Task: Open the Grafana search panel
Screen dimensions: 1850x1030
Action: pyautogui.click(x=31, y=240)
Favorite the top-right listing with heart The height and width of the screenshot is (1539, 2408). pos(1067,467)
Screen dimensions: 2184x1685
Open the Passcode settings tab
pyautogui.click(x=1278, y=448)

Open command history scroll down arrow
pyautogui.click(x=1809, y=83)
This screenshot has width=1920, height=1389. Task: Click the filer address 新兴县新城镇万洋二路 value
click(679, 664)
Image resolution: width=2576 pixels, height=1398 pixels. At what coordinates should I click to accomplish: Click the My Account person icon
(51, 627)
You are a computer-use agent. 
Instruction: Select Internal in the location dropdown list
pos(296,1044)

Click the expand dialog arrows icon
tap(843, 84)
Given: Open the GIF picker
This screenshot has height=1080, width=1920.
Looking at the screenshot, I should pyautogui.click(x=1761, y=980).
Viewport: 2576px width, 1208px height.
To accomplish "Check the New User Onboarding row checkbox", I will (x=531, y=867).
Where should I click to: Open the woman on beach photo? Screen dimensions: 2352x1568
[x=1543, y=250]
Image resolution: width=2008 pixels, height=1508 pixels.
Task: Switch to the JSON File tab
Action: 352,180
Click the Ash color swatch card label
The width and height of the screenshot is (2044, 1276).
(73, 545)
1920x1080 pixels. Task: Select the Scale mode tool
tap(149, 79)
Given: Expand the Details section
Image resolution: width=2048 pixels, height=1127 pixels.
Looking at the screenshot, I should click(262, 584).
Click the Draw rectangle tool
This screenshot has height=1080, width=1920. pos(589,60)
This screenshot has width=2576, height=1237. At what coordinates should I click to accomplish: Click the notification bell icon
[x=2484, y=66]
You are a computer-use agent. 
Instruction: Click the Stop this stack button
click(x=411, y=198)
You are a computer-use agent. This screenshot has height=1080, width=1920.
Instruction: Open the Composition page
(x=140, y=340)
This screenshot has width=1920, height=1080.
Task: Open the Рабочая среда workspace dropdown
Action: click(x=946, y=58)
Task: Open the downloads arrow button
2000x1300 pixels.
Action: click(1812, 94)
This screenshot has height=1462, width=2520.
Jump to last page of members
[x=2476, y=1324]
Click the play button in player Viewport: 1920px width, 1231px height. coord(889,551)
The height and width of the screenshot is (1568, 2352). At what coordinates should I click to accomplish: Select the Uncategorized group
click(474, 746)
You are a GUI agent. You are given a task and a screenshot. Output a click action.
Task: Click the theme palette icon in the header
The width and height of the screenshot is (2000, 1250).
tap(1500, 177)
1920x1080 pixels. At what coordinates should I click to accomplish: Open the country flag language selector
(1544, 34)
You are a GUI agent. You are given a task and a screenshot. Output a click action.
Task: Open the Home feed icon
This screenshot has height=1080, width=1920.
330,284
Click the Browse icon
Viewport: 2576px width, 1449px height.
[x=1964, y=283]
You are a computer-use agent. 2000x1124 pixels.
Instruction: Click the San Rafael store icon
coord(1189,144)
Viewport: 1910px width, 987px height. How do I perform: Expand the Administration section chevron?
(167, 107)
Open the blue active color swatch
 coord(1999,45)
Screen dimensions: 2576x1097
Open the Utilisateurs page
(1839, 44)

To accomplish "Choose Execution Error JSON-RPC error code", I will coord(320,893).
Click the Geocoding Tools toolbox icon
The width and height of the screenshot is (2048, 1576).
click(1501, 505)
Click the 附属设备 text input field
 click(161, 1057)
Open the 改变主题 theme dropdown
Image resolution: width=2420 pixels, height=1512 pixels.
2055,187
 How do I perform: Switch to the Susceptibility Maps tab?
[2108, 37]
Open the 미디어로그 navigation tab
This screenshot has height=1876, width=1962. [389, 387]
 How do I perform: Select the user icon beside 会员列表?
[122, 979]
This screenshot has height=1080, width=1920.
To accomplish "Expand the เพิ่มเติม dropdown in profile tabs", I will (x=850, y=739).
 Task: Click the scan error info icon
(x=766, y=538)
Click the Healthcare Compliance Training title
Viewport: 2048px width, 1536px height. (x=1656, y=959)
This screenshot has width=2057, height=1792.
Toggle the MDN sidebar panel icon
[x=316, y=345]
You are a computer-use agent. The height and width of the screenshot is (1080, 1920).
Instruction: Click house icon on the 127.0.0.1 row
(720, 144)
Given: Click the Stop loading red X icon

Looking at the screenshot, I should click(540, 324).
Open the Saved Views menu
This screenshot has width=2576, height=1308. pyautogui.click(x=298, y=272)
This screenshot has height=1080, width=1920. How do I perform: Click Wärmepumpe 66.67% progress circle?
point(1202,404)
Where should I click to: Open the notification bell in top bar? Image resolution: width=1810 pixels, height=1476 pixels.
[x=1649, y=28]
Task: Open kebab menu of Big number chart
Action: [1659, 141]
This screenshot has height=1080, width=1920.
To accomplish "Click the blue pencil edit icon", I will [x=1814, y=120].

◇ ◇ ◇

§ ASSIGNMENT: A bare number is all that is asked for: the count of lines above that include "theme".

§ RESULT OF THIS TASK: 2